‘Georgian Drug Control System Needs Reform’
- Anti-drug agencies lack coordination;
- Visa-free rules with Iran may lead to more drug trafficking;
Georgia, whose drug control system is “in need of reform”, is becoming “a major transit corridor” for drug trafficking, according to the U.S. Department of State’s annual International Narcotics Control Strategy Report covering 2010.
Transit Routes
It says that one major drug route runs from Afghanistan and Iran through Azerbaijan and on to Western Europe and Russia and drugs are also transited through Georgia to Western Europe from Greece and Turkey.
A long haul cargo trucks are believed to be one of the major means for drug smuggling through Georgia, according to the report. It says that in 2009 law enforcement agencies in European countries have intercepted “seven to eight tons of illicit narcotics in long-haul trucks that had at one point passed through Georgia.”
According to the report some arrangements for Europe frustrate drug control in Georgia, including the rule according to which customs officers may only inspect a long-haul truck under custom’s seal in the presence of the owner or his representative, which limits vehicles’ inspection possibilities.
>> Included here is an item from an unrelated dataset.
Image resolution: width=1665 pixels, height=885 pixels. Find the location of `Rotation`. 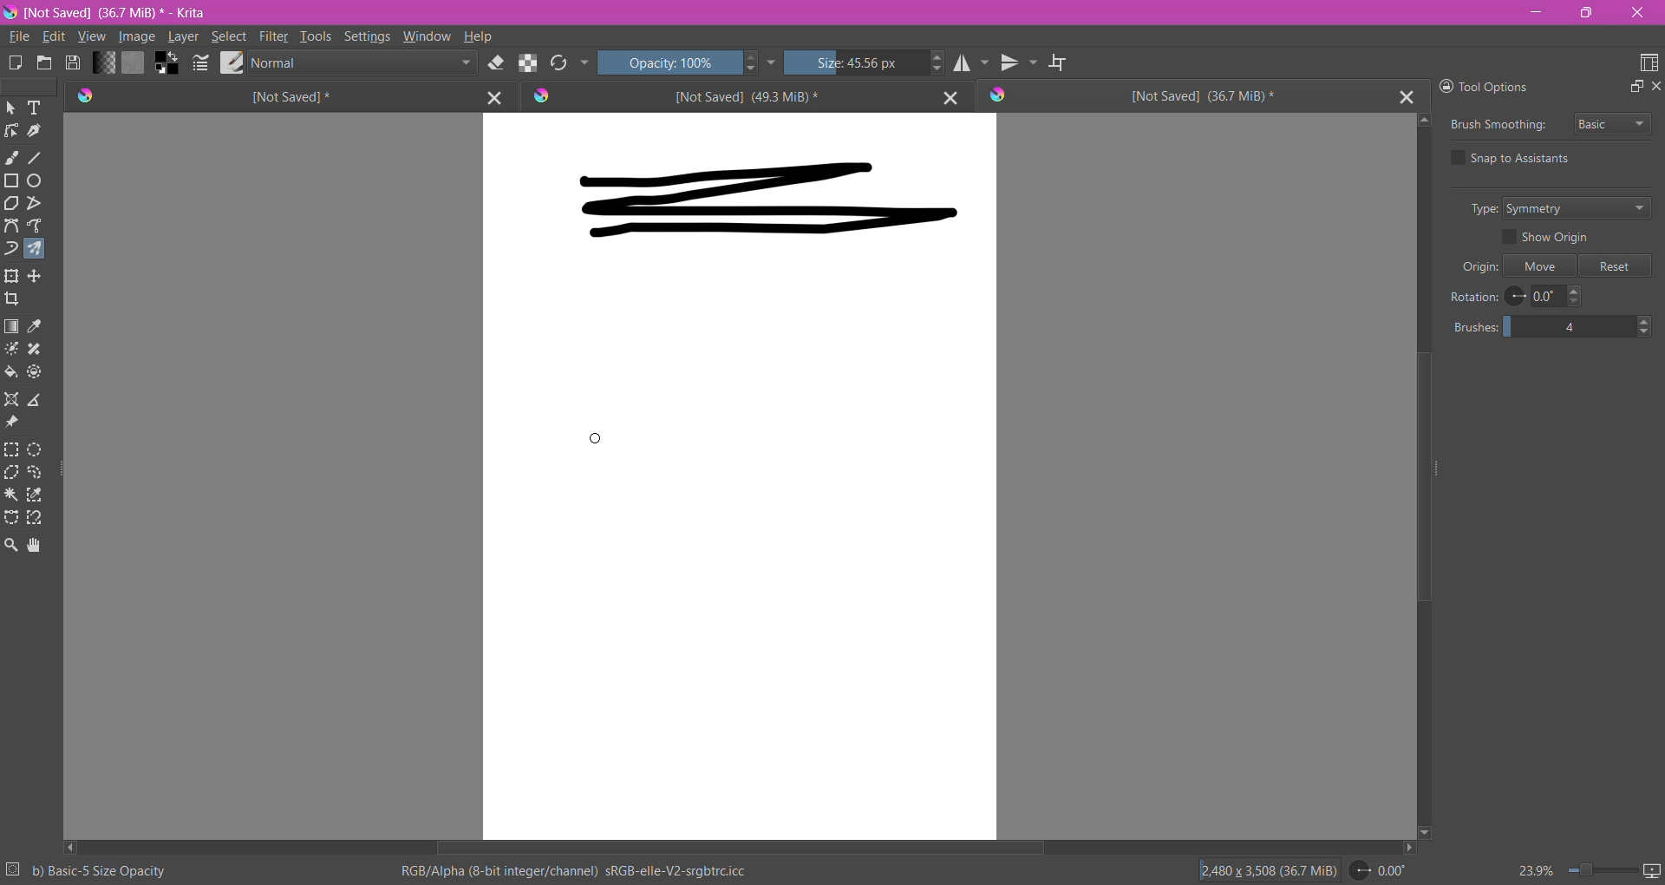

“Rules and regulations that unnecessarily hinder the legitimate inspection of cargo should be reviewed and revised,” the report says.
The report warns that visa-free agreement with Iran, signed by Georgia in November 2010, may “lead to still more drugs entering Georgia” if appropriate inspections and checks are not enforced.
“This seems likely as up to 40 percent of Afghan opiates pass through Iran. Smuggling of these opiates is a problem now along all of Iran’s borders to the South, West and North, so there is good reason to fear that easier passage between Iran and Georgia could invite traffickers to try the ‘new’ route,” the report reads.
According to the report there are “speculations” that drugs flow through Georgia’s breakaway regions of Abkhazia and South Ossetia, but his information “cannot be verified as there is little or no exchange of information on drug trafficking between the Russian occupying forces or the de facto governments of these territories and the Government of Georgia.”
‘Lack of Coordination’
The Georgian government has made combating the drug problem a priority, but “lack of coordination” between the agencies involved in drug-related issues “complicates achieving this goal,” according to the report.
It says that the U.S. encourages solving this problem through development of an interagency task force model.
The report says that Georgia’s system for drug control “is in need of reform” with “the first and most pressing gap” involving absence of a detailed specific anti-drug national action plan.
Georgia adopted Anti-Narcotics National Strategy in 2007, but, according to the report, it now lacks specifics to guide the strategy’s implementation.
“Coordination among institutions involved in drug related issues is also a problem,” the report reads. “There is a lack of systemic drug preventive measures; treatment methods are developed with little or no attention given to social rehabilitation following detoxification. Information about dangerous drugs is inadequate, and statistics about drug use are limited and unreliable. Current national legislation does not conform to UN drug conventions’ requirements.”
The Special Operations Department (SOD) at the Ministry of Internal Affairs is the main body in charge of counternarcotics. The report notes that in 2010 a new head of the SOD was appointed and staff at SOD’s counternarcotics unit reshuffled “as a preemptive measure against drug-related corruption.”
Erekle Kodua, who was head of SOD, was moved to the post of head of criminal police department in April, 2010 and Devi Chelidze, who previously served as head of the criminal police, replaced Kodua.
“There have been no serious allegations that the new counter narcotics unit in the Ministry of Internal Affairs has engaged in corrupt behavior,” according to the report.
The report also raises the issue of drug-related legislature. The current law does not provide differentiated approach to various drug-related offences and possession of very small amounts of certain drugs would mean prosecution for intent to distribute as a drug dealer. The report says that such approach has given rise to a movement to change Georgia’s drug possession laws, but the legislation initiated in the Parliament in 2008-2009 “remains stalled”.